▶ Written instruction A
Answer these questions using the EMGBench setup instructions:
(i) What is the minimum Miniforge version to install?
(ii) On which Ubuntu release were the instructions tested?
(iii) Which dataset can take hours to download?
▶ Written instruction B
Output the passage of the EMGBench setup instructions between "Install the necessary" and "hours to download.", inclusive.
▶ Written instruction C
Pick up the EMGBench setup instructions from their last line and keep writing.
─── Excerpt provided
This is the official repo for the paper:
EMGBench: Benchmarking Out-of-Distribution Generalization and Adaptation for Electromyography
Jehan Yang*, Maxwell Soh*, Vivianna Lieu, Douglas J. Weber, Zackory Erickson
Install a version of Miniforge distribution >= Miniforge3-22.3.1-0
, which will give you access to mamba
. This is a faster and more verbose version of conda
.
It is recommended to run on a Linux x86_64 (amd64) architecture. The following instructions are tested on an Ubuntu 20.04 distro.
Install the necessary packages:
$ sudo apt update
$ sudo apt install git jq git-lfs
Create and activate the virtual environment:
$ git clone https://github.com/maxwellsoh/emgBenchmarking.git
$ cd emgBenchmarking/
$ git lfs install
$ mamba env create -n emgbench -f environment.yml
$ conda activate emgbench
CNN_EMG.py will automatically download the necessary datasets for each run. Note that the Hyser dataset can take hours to download.
──────
─── Data provided
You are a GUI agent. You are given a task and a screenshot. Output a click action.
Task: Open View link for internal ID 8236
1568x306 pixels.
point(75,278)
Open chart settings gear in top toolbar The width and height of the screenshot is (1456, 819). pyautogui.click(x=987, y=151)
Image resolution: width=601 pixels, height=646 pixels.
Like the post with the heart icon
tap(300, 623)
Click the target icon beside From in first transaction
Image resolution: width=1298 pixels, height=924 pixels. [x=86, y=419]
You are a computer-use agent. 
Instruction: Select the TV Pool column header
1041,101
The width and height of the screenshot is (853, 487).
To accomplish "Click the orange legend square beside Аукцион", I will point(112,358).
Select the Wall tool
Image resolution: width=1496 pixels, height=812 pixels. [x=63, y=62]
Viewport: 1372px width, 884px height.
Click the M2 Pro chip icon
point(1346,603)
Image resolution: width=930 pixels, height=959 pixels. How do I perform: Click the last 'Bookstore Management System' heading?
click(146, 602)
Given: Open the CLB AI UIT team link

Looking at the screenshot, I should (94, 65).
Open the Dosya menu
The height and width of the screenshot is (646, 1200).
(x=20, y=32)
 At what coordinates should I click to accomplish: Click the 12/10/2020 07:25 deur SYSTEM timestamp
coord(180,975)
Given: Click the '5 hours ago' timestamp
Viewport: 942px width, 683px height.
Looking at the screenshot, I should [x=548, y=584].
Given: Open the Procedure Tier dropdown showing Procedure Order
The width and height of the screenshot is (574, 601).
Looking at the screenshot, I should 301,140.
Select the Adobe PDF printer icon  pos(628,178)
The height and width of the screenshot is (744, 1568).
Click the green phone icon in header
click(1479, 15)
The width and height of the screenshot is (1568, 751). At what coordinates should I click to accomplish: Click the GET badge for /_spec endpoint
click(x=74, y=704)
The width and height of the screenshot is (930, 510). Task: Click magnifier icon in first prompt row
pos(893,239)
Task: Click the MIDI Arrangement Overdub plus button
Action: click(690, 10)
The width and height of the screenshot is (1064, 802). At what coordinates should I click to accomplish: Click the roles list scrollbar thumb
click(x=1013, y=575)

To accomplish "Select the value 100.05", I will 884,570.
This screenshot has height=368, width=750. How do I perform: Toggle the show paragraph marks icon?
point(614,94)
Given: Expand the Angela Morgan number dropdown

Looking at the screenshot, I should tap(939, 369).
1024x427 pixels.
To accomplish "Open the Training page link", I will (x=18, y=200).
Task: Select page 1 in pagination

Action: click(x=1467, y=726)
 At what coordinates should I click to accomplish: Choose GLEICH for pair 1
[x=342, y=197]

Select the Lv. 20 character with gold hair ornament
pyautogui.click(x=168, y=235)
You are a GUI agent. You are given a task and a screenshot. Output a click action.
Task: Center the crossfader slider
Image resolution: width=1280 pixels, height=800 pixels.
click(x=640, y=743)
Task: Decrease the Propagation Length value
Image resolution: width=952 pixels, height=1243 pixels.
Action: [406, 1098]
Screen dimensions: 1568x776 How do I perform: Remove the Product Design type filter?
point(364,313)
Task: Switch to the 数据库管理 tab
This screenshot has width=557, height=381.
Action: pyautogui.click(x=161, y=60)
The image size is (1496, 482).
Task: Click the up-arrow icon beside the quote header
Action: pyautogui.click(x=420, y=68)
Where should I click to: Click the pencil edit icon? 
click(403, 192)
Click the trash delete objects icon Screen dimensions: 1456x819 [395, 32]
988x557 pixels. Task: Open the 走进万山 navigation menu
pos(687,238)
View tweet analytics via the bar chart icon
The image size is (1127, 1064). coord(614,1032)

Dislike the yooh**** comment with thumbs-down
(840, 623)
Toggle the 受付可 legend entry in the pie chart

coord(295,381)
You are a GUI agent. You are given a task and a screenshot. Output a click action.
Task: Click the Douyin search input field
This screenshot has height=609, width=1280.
──────
▶ Exercise result A
(i) Miniforge3-22.3.1-0
(ii) Ubuntu 20.04
(iii) The Hyser dataset

▶ Exercise result B
Install the necessary packages:
$ sudo apt update
$ sudo apt install git jq git-lfs
Create and activate the virtual environment:
$ git clone https://github.com/maxwellsoh/emgBenchmarking.git
$ cd emgBenchmarking/
$ git lfs install
$ mamba env create -n emgbench -f environment.yml
$ conda activate emgbench
CNN_EMG.py will automatically download the necessary datasets for each run. Note that the Hyser dataset can take hours to download.

▶ Exercise result C
Configure dataset (either capgmyo, hyser, myoarmbanddataset, ninapro-db5, uciemg, flexwear-hd) and other parameters for each table using YAML files located in ./config/table{i}.yaml. Once configured, run:
python run_CNN_EMG.py --table{i}
To replicate the first table, run the following shell script for each of the 6 datasets (capgmyo, hyser, myoarmbanddataset, ninapro-db5, uciemg, flexwear-hd). The parameters that will need to be changed across runs are at the top
starting_index=1
ending_index=10 # set to the maximum number of participants for the dataset
current_dataset=capgmyo # set to the dataset you want to run with
number_windows=50 # set to 1/20 of sampling rate or 1/16 of sampling rate for Hyser
for subj in $(seq $starting_index $ending_index)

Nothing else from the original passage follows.